Там наверху засмеялись. Он, почему-то подобострастно, тоже хотел засмеяться, но закашлялся.

    Боль ушла, странное блаженство расплывалось по всему его
телу.

    - Я жив… Жив… Я буду жить. Завтра будет завтра. Я увижу
всех… я всем расскажу про это…

    Всё только что пережитое казалось бредом… Этого не было. Этого не могло быть. Не было её, Тамары… Игоря… Это был бред. Что он расклеился?
Она, конечно, была очень красивой и любила его так преданно… Но если бы он женился тогда… Что было бы? Жить в нищете? Тащить ребёнка, ухаживать за её матерью, на десять лет прикованной инсультом к кровати? Упаси, Боже!
Он вдруг вспомнил Элю. Потрясающая женщина! Его почти передёрнуло от почти реального ощущения слияния с ней, резонанса чувств, её покорности и благодарности.

    - В следующую пятницу улечу с ней на Тенериф на недельку. Надо же отойти от всего этого.
 
    Все деньги, и деньги Игоря тоже, он вложил очень удачно.
Может быть потом он выделит ему что-нибудь. Мысли бежали в его мозгу, не отвлекая, однако, от звуков снаружи. Там что-то резали,
стучали, переговаривались деловыми короткими фразами.

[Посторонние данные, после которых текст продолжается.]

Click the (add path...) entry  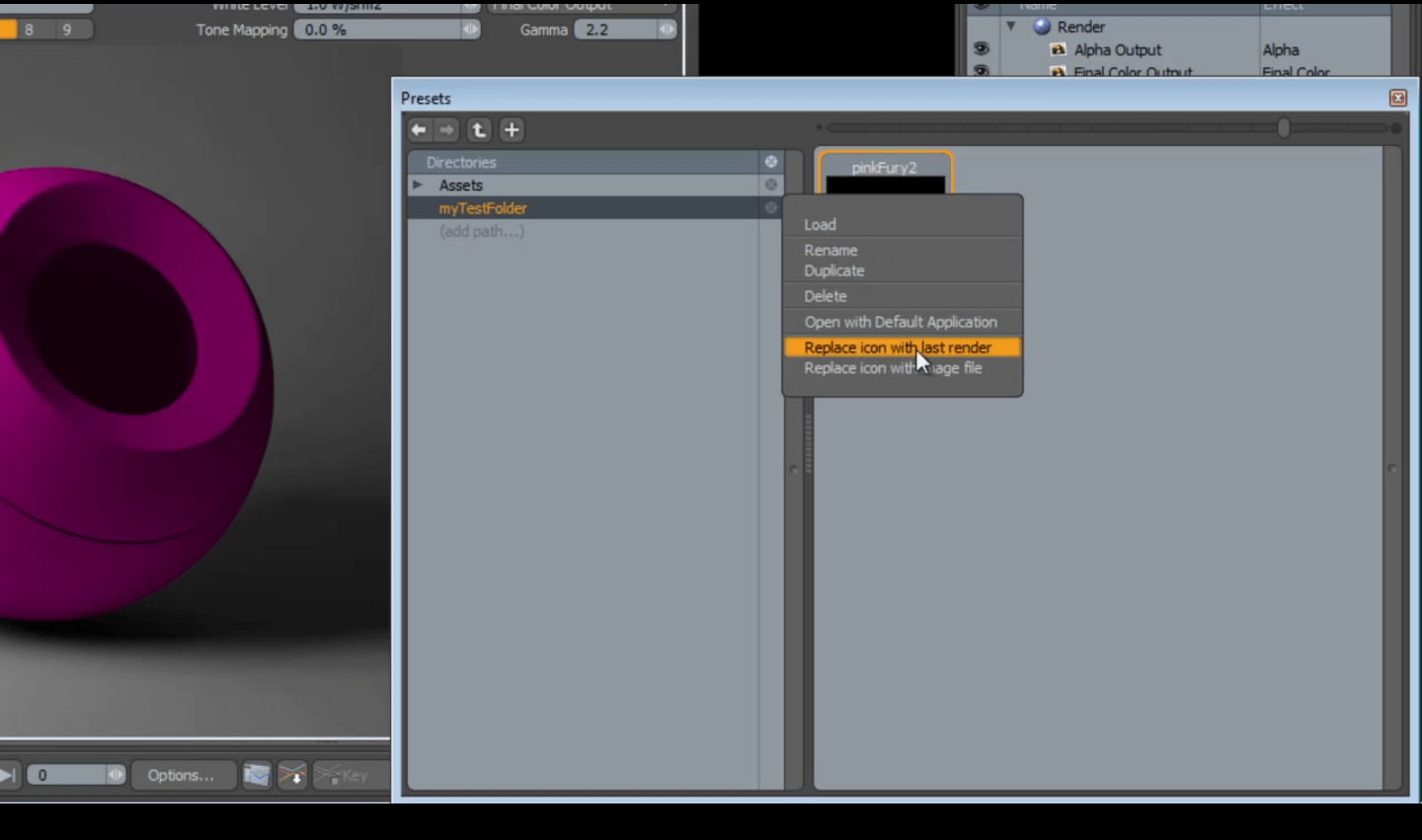(x=482, y=231)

    Он жив. Он будет жить. Пока не уснёт сладким сном после трудной дороги… Вспомнилась бабушка, на глазах снова навернулись слёзы.

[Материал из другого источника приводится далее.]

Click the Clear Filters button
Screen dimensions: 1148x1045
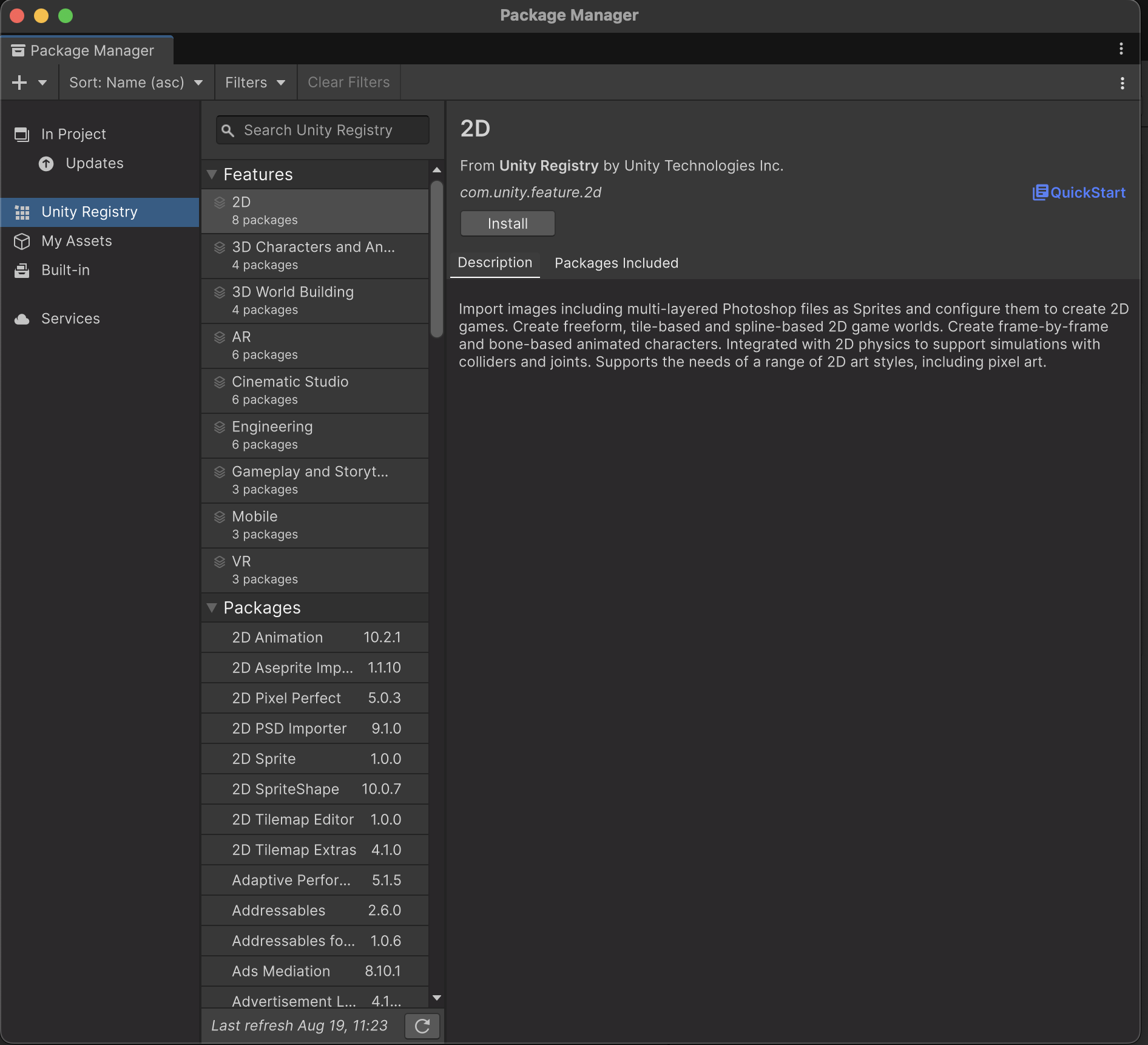tap(348, 83)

    Дом умирал… Но он жил ещё, поскольку кое-где полуразрушенные плиты опирались друг на друга, висели на напрягшихся прутках арматуры, образуя в его организме полости, в которых ещё дышали полураздавленные люди.

    Дом жил, потому что в нём ещё жили, вернее, умирали ещё несколько человек.
Вспомнилась бабушка... Что она говорила о душе? Он не мог вспомнить… Он видел смерть… Она стояла так близко и была такой реальной! А он забыл о ней. Забыл о том пятилетнем мальчике, который в ужасе просыпался каждую ночь.
С тех пор он никогда не думал о смерти… Тридцать пять лет… Он жил неправедно… Так нельзя… Он станет другим… У него бессмертная душа… это – самое главное…
Он увидел, как бабушка шла к нему, улыбалась и грозила пальцем.

    - Опять нашалил, малец, - услышал он…

    А потом, приблизившись к нему, прошептала:

    - Всё будет в своё время… Не бойся…
 
    Дом умирал… У него уже почти не осталось сил жить.
Трещины бежали по плитам, арматура скрипела и напрягалась из последних сил. Стальная петля наконец разогнулась , и спасатели, отпрянув, увидели, как плита вздрогнула и осела на несколько сантиметров, а из-под неё брызнула и расплылась по пыльной поверхности грязная красная жижа.

    Город жил обычной жизнью… Вернее, умирал… Он, конечно, не понимал, что умирает. Города обычно считают, что они – вечны…

    Спасатели остановились на несколько секунд… Сняли каски…

    - Ещё одна душа ушла к Богу, - сказал один.